Collected data entries
★ ★ ★ ★
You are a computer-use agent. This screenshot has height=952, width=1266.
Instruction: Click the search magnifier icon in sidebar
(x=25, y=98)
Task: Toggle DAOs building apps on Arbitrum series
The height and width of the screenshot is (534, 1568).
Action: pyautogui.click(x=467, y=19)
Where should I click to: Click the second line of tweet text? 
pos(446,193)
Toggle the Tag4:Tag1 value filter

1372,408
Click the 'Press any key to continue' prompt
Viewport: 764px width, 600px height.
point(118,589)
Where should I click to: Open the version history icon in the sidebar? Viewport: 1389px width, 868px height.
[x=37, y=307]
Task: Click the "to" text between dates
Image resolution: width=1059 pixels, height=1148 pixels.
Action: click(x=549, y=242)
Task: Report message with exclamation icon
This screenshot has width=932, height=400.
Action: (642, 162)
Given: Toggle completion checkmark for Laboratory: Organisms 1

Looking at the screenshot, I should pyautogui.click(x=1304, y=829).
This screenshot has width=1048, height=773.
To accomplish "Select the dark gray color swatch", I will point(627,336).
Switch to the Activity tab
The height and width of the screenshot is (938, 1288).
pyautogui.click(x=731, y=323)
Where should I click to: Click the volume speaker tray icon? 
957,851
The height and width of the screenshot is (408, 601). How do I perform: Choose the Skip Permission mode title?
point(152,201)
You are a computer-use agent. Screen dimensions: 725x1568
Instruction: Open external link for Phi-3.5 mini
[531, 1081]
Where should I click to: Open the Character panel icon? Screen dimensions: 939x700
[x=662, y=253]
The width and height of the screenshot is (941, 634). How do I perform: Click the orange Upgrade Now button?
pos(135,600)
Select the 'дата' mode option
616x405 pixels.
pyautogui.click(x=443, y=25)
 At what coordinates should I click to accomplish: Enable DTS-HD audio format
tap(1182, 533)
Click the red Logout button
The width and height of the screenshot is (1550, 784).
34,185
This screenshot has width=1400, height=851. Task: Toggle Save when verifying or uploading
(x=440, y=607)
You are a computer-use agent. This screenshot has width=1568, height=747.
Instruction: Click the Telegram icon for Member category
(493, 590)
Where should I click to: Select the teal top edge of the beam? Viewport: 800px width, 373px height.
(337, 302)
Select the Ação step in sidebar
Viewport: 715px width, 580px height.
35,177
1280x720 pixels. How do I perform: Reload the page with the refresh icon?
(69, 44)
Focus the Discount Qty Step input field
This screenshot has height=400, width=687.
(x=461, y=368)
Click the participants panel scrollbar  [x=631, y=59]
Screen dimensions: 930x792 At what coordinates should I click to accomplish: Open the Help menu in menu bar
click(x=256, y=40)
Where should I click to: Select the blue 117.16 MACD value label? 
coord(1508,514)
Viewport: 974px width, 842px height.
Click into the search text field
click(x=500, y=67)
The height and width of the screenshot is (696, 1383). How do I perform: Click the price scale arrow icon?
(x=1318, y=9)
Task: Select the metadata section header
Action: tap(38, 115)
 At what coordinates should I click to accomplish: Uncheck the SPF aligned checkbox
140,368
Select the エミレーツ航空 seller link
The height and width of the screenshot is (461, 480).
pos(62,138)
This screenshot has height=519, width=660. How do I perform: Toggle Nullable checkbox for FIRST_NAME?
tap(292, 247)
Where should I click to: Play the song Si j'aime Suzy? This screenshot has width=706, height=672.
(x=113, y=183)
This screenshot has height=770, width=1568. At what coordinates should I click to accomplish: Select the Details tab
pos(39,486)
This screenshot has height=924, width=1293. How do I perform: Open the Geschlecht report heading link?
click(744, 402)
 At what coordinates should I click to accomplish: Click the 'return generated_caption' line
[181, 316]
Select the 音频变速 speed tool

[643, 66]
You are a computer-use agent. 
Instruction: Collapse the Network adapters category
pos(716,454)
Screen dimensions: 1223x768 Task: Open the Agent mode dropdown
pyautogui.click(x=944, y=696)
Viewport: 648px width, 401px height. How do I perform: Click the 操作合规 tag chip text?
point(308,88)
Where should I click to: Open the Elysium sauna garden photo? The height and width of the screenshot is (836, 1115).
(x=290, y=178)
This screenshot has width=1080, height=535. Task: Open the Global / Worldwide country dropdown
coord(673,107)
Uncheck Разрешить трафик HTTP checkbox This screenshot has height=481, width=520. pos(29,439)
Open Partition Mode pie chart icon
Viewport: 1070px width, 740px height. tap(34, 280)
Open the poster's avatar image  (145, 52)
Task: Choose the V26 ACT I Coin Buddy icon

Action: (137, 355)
★ ★ ★ ★
## PROMPT
Retype all the data verbatim.

## WRITTEN RESPONSE
You are a computer-use agent. This screenshot has height=952, width=1266.
Instruction: Click the search magnifier icon in sidebar
(x=25, y=98)
Task: Toggle DAOs building apps on Arbitrum series
The height and width of the screenshot is (534, 1568).
Action: pyautogui.click(x=467, y=19)
Where should I click to: Click the second line of tweet text? 
pos(446,193)
Toggle the Tag4:Tag1 value filter

1372,408
Click the 'Press any key to continue' prompt
Viewport: 764px width, 600px height.
point(118,589)
Where should I click to: Open the version history icon in the sidebar? Viewport: 1389px width, 868px height.
[x=37, y=307]
Task: Click the "to" text between dates
Image resolution: width=1059 pixels, height=1148 pixels.
Action: click(x=549, y=242)
Task: Report message with exclamation icon
This screenshot has width=932, height=400.
Action: (642, 162)
Given: Toggle completion checkmark for Laboratory: Organisms 1

Looking at the screenshot, I should pyautogui.click(x=1304, y=829).
This screenshot has width=1048, height=773.
To accomplish "Select the dark gray color swatch", I will point(627,336).
Switch to the Activity tab
The height and width of the screenshot is (938, 1288).
pyautogui.click(x=731, y=323)
Where should I click to: Click the volume speaker tray icon? 
957,851
The height and width of the screenshot is (408, 601). How do I perform: Choose the Skip Permission mode title?
point(152,201)
You are a computer-use agent. Screen dimensions: 725x1568
Instruction: Open external link for Phi-3.5 mini
[531, 1081]
Where should I click to: Open the Character panel icon? Screen dimensions: 939x700
[x=662, y=253]
The width and height of the screenshot is (941, 634). How do I perform: Click the orange Upgrade Now button?
pos(135,600)
Select the 'дата' mode option
616x405 pixels.
pyautogui.click(x=443, y=25)
 At what coordinates should I click to accomplish: Enable DTS-HD audio format
tap(1182, 533)
Click the red Logout button
The width and height of the screenshot is (1550, 784).
34,185
This screenshot has width=1400, height=851. Task: Toggle Save when verifying or uploading
(x=440, y=607)
You are a computer-use agent. This screenshot has width=1568, height=747.
Instruction: Click the Telegram icon for Member category
(493, 590)
Where should I click to: Select the teal top edge of the beam? Viewport: 800px width, 373px height.
(337, 302)
Select the Ação step in sidebar
Viewport: 715px width, 580px height.
35,177
1280x720 pixels. How do I perform: Reload the page with the refresh icon?
(69, 44)
Focus the Discount Qty Step input field
This screenshot has height=400, width=687.
(x=461, y=368)
Click the participants panel scrollbar  [x=631, y=59]
Screen dimensions: 930x792 At what coordinates should I click to accomplish: Open the Help menu in menu bar
click(x=256, y=40)
Where should I click to: Select the blue 117.16 MACD value label? 
coord(1508,514)
Viewport: 974px width, 842px height.
Click into the search text field
click(x=500, y=67)
The height and width of the screenshot is (696, 1383). How do I perform: Click the price scale arrow icon?
(x=1318, y=9)
Task: Select the metadata section header
Action: tap(38, 115)
 At what coordinates should I click to accomplish: Uncheck the SPF aligned checkbox
140,368
Select the エミレーツ航空 seller link
The height and width of the screenshot is (461, 480).
pos(62,138)
This screenshot has height=519, width=660. How do I perform: Toggle Nullable checkbox for FIRST_NAME?
tap(292, 247)
Where should I click to: Play the song Si j'aime Suzy? This screenshot has width=706, height=672.
(x=113, y=183)
This screenshot has height=770, width=1568. At what coordinates should I click to accomplish: Select the Details tab
pos(39,486)
This screenshot has height=924, width=1293. How do I perform: Open the Geschlecht report heading link?
click(744, 402)
 At what coordinates should I click to accomplish: Click the 'return generated_caption' line
[181, 316]
Select the 音频变速 speed tool

[643, 66]
You are a computer-use agent. 
Instruction: Collapse the Network adapters category
pos(716,454)
Screen dimensions: 1223x768 Task: Open the Agent mode dropdown
pyautogui.click(x=944, y=696)
Viewport: 648px width, 401px height. How do I perform: Click the 操作合规 tag chip text?
point(308,88)
Where should I click to: Open the Elysium sauna garden photo? The height and width of the screenshot is (836, 1115).
(x=290, y=178)
This screenshot has width=1080, height=535. Task: Open the Global / Worldwide country dropdown
coord(673,107)
Uncheck Разрешить трафик HTTP checkbox This screenshot has height=481, width=520. pos(29,439)
Open Partition Mode pie chart icon
Viewport: 1070px width, 740px height. tap(34, 280)
Open the poster's avatar image  (145, 52)
Task: Choose the V26 ACT I Coin Buddy icon

Action: (137, 355)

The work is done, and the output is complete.